Author of this article: Mr. Haohao, authorized for reprint

Link: https://zhuanlan.zhihu.com/p/361893386

1 Background Knowledge

The Attention mechanism was first proposed in the field of visual images, probably in the 1990s, but it truly gained traction with the 2014 paper by the Google Mind team titled Recurrent Models of Visual Attention, where they utilized the attention mechanism in RNN models for image classification.

Subsequently, Bahdanau et al. applied a similar attention mechanism in the paper Neural Machine Translation by Jointly Learning to Align and Translate, which was the first to apply the attention mechanism to the NLP field by performing translation and alignment simultaneously.

Then, the attention mechanism was widely used in various NLP tasks based on RNN/CNN and other neural network models. In 2017, the Google machine translation team published Attention is All You Need, which made extensive use of the self-attention mechanism to learn text representations. The self-attention mechanism has also become a recent research hotspot, explored in various NLP tasks.

2 Principles and Classification of Attention Mechanism

2.1 Principles of Attention Mechanism

Research combining deep learning with visual attention mechanisms mostly focuses on using masks to form attention mechanisms. The principle of the mask is to identify key features in image data through a new layer of weights, allowing the deep neural network to learn the areas that need attention in each new image, thus forming attention. As shown in the figure below:

2.2 Classification of Attention Mechanism

In general, there are two types: soft attention and hard attention, as well as the self-attention mechanism used for text processing in the NLP field.

1. Soft Attention Mechanism. It can be divided into item-wise soft attention and location-wise soft attention.

2. Hard Attention Mechanism. It can be divided into item-wise hard attention and location-wise hard attention.

3. Self-Attention Mechanism. This is a variant of the attention mechanism that reduces dependence on external information and is better at capturing internal correlations of data or features. The application of self-attention in text mainly solves the long-distance dependency problem by calculating the mutual influence between words.

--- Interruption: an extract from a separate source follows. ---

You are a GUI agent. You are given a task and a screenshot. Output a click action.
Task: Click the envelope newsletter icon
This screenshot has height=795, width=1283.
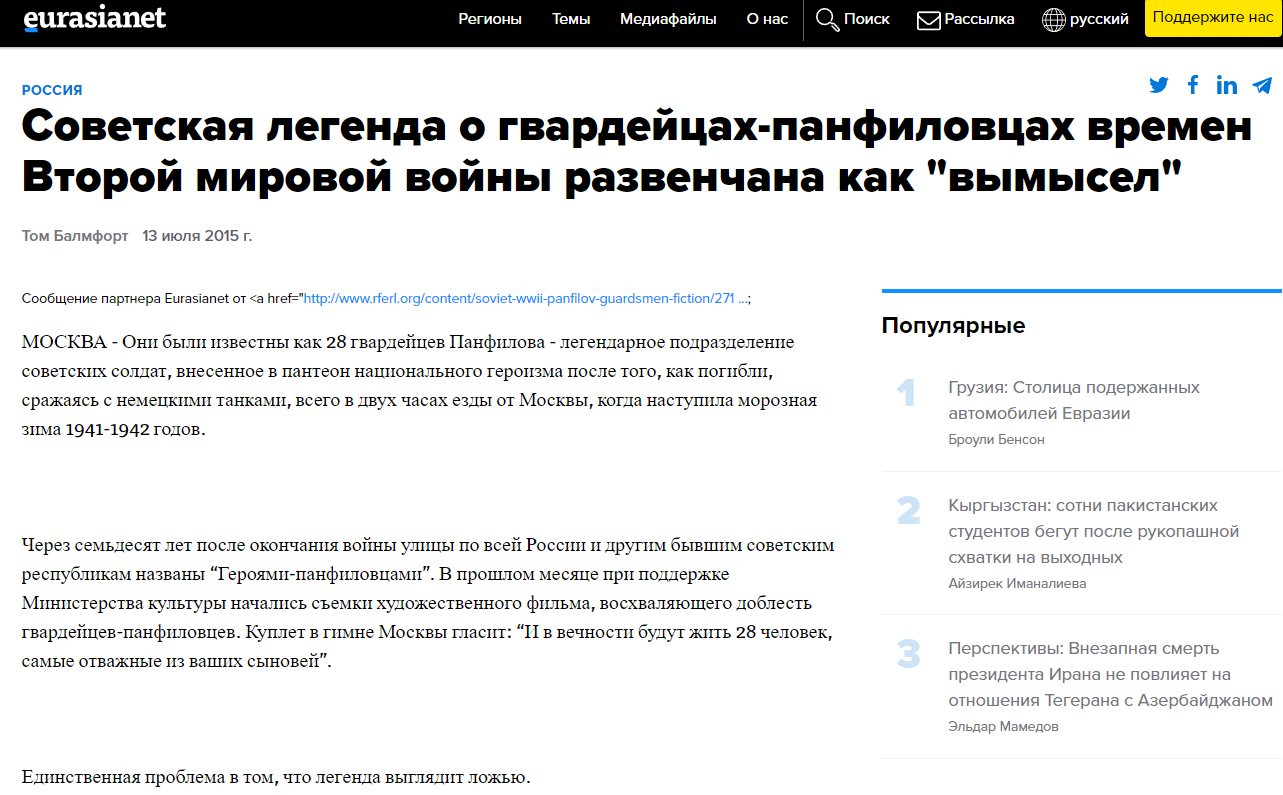(928, 19)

For item-based and location-based attention, their input forms are different. The input for item-based attention needs to be a sequence containing explicit items or requires additional preprocessing steps to generate a sequence containing explicit items (where the item can be a vector, matrix, or even a feature map). Location-based attention is designed for input as a single feature map, where all targets can be specified by position.

The key point of soft attention is that it focuses more on regions or channels, and soft attention is deterministic, meaning it can be directly generated through the network after learning. The most critical aspect is that soft attention is differentiable, which is very important. Differentiable attention can compute gradients through neural networks and learn attention weights through forward propagation and backward feedback.

Hard attention differs from soft attention in that it focuses more on points, meaning that every point in the image could extend attention, and hard attention is a random prediction process, emphasizing dynamic changes. Of course, the most critical point is that hard attention is non-differentiable, and the training process is often completed through reinforcement learning.

3 Soft Attention Mechanism (soft-attention)

3.1 Neural Image Caption Generation with Visual Attention

Show, Attend and Tell: Neural Image Caption Generation with Visual Attention Edit

1. Main Idea: Inspired by the latest work in machine translation and object detection, the article introduces a model based on attention that can automatically learn to describe the content of images. The article describes how to use standard backpropagation techniques to deterministically and randomly train the model by maximizing the variational lower bound. The article also visualizes how the model can automatically learn to fix attention on salient objects while generating corresponding words in the output sequence. The attention usage is validated through the latest performance on three benchmark datasets: Flickr8k, Flickr30k, and MS COCO.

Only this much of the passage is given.